Это уникальное кресло – предмет особой семейной гордости, своеобразная визитная карточка русского крестьянского уклада и культуры. Спинка – дуга конной грузовой упряжи, на которой по окружности вились долблёные буквы, слагающиеся в народную мудрость: «Тише едешь – дальше будешь». Арочные высокие ножки – ещё четыре гигантские дуги, связанные вверху вожжами – ивовыми прутьями. Стилизованный хомут служил седалищем, подлокотники – резные подковы, покоящиеся на дугах меньшего диаметра.

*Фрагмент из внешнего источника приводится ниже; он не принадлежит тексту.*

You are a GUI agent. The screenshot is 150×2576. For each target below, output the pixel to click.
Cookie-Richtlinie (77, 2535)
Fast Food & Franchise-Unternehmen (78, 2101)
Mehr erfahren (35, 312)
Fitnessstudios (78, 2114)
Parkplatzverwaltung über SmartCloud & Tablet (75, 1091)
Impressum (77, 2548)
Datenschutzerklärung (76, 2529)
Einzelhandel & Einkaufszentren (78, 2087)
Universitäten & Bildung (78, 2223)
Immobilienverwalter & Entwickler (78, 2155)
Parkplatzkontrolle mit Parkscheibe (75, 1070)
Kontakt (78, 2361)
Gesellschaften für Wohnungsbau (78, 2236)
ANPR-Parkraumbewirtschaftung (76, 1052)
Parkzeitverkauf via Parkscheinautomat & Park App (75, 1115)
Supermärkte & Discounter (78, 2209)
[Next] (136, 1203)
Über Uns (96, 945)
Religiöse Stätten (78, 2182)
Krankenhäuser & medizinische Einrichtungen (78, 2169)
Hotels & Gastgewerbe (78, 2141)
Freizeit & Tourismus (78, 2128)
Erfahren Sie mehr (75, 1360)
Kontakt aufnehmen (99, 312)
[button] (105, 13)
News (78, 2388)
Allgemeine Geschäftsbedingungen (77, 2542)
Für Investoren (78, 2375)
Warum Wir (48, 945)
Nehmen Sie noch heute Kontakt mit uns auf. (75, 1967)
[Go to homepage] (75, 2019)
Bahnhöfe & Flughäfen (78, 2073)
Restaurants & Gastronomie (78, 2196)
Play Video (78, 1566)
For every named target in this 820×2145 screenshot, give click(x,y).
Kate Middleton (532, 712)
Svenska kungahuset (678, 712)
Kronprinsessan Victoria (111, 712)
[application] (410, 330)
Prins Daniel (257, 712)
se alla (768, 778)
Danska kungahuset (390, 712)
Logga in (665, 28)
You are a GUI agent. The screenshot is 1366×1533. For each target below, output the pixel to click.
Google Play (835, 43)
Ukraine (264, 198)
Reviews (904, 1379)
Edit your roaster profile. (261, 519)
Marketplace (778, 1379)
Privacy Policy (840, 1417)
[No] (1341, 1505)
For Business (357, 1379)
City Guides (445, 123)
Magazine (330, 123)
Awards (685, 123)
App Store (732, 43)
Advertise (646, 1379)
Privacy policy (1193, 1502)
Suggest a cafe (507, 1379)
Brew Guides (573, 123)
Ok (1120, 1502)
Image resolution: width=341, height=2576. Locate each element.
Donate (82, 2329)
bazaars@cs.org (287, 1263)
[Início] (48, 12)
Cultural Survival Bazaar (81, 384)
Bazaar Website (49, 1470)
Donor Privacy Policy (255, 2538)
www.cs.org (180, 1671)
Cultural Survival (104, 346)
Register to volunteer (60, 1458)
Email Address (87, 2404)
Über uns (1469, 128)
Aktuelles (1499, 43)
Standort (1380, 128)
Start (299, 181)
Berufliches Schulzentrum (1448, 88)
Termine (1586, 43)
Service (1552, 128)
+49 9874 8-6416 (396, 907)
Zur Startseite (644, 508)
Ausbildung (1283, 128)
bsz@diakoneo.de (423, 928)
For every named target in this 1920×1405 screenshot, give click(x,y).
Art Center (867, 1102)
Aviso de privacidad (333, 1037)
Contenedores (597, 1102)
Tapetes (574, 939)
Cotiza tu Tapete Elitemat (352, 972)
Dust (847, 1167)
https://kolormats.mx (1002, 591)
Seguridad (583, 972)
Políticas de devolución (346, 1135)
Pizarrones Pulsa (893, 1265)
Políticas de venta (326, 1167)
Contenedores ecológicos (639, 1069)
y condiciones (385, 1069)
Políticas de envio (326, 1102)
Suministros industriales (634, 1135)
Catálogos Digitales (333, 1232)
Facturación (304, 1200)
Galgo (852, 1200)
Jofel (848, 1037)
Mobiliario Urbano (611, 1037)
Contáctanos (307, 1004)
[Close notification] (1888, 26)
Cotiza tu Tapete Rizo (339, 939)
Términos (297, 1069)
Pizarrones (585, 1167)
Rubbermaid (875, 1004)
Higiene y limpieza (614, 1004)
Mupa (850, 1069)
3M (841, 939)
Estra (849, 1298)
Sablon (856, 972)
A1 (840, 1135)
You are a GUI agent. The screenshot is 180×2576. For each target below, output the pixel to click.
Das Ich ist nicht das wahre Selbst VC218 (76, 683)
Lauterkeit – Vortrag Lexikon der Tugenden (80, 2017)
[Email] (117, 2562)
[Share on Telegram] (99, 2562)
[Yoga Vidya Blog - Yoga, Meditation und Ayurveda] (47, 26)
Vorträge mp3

Много на кухне для ребёнка всякой опасности. Тут и ухваты для чугунов, тут и вёдра с водой на широкой скамье, прислонённой к печи, тут лесенка-приступок для подъёма на полати и печь, тут и медный ведёрный самовар на полу. Но Бог миловал, помогал обойти эти опасности. В одном углу кухни горка – своеобразный крестьянский буфет, почерневший от нефтяного лака и долгой службы. В нём различная повседневная посуда: миски, фаянсовые тарелки, стаканы в мельхиоровых подстаканниках, сахарница с щипцами для колки комового сахара.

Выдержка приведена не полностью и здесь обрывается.